Bullish Wilder emerged in threatening fashion, sending Breazeale towards the ropes before the challenger hit back with a promising shot of his own.
Wilder, who sent former unified champion Tyson Fury to the canvas in a shuddering second knockdown during their widely debated draw in December 2018, had promised fireworks and an early finish for his game opponent.
The Alabama giant delivered exactly that with a thunderous right hand 43 seconds before the end of the opening round, detonating on the chin of Breazeale to leave the Californian unable to beat the count.
Devastated Breazeale dodged interviews in the aftermath of his dismal defeat, leaving Wilder to answer more questions about potential bouts with Fury and Joshua.

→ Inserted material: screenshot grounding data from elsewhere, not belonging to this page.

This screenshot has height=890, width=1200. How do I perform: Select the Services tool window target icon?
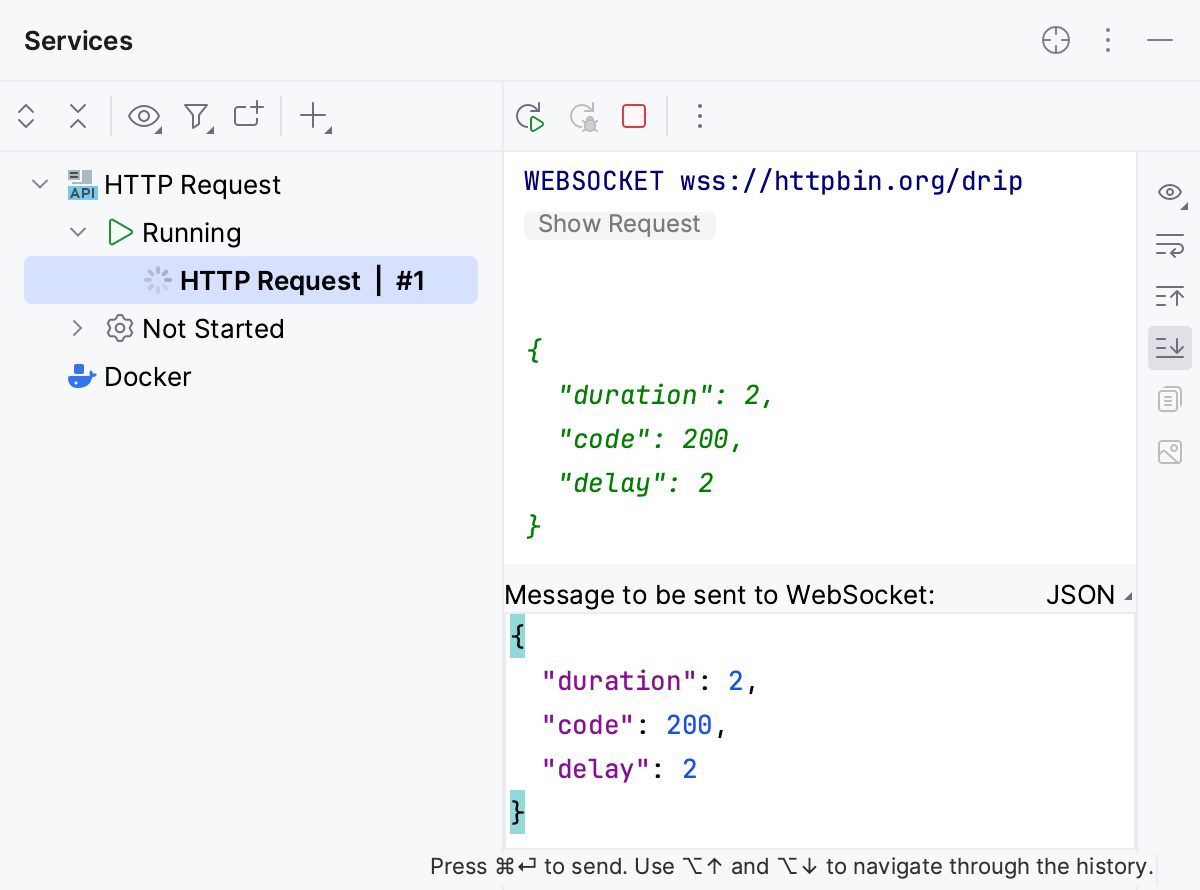coord(1055,40)
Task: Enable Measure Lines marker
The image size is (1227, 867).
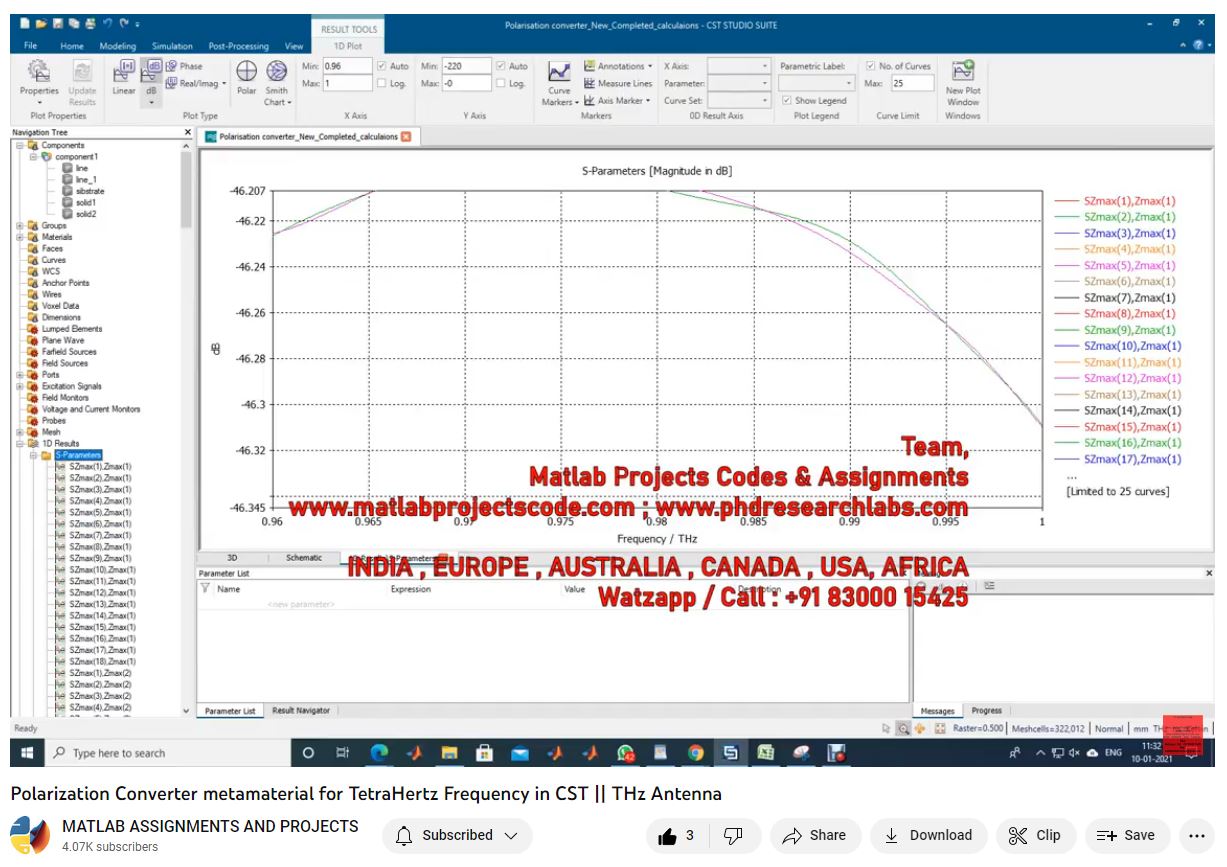Action: pos(618,83)
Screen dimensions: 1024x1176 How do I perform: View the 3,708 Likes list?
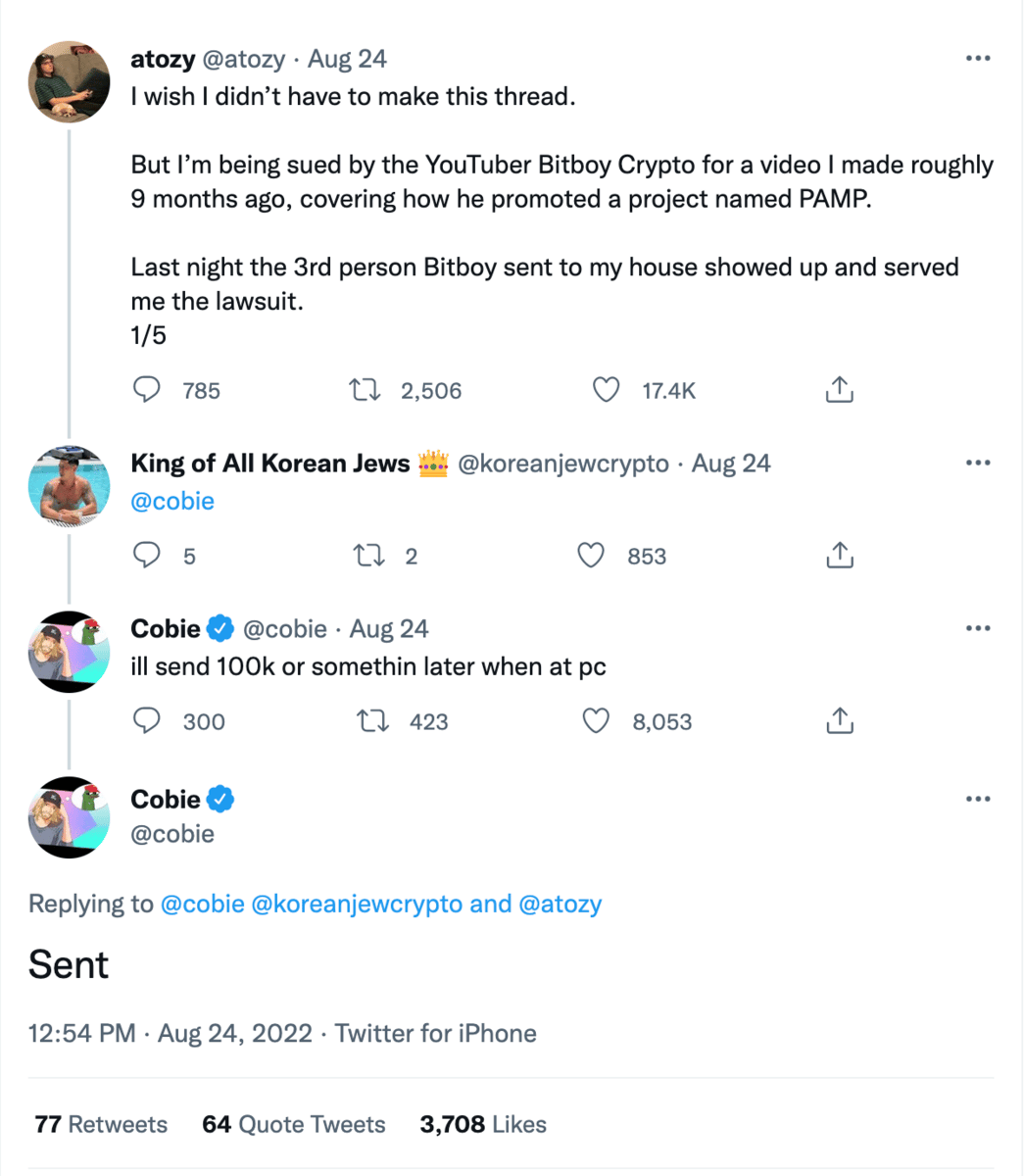point(482,1124)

IBF, WBA and WBO champion Joshua needed seven rounds to see off Breazeale in 2016, indicating that a fight with the heavy-handed Wilder could provide the toughest test of the British superstar’s all-conquering career to date.
Fury and Wilder have unfinished business following their compelling contest in Los Angeles, when the majority of commentators questioned the scorecards after Fury appeared to have won the majority of the rounds.
Wilder has won 41 of his 42 fights, including a victory last year over Cuban Luis Ortiz, who approached him in the ring to demand a rematch after his brutal knockout of Breazeale.
Fight fans have been left frustrated by rumours that negotiations between Wilder’s team and Joshua’s representatives have proved complex, but the 33-year-old said: “The big fights will happen the way we all benefit.
“All parties involved are talking. There are too many people and opinions involved.
“We risk our lives in here, so let us get our time to iron out our differences and you guys will know when it happens.”
I’ve told him I love him and I want to see him go home to his family
The Bronze Bomber had elaborated on the risks boxers face in the days leading up to his brief beating of Breazeale, telling reporters that he would be willing to kill in the ring.
His post-fight comments struck a more considered tone as he declared his rapid victory was the result of having “stuff to overcome.”
Pointing out that he had hugged and kissed Braezeale, Wilder said: “I wish the world was like that – handle things with our hands and then live to see another day.
“I’ve told him I love him and I want to see him go home to his family.”
With all three men involved in different broadcasting deals, it remains unclear whether the feted fights between the current leading trio in heavyweight boxing will ever take place.
Joshua defends his titles in his first appearance in the US on June 1, although little is expected of against Andy Ruiz Jr, the opponent drafted in following scheduled challenger Jarrell Miller’s failed drugs tests.
Fury takes on unheralded German fighter Tom Schwarz in Las Vegas later in the month.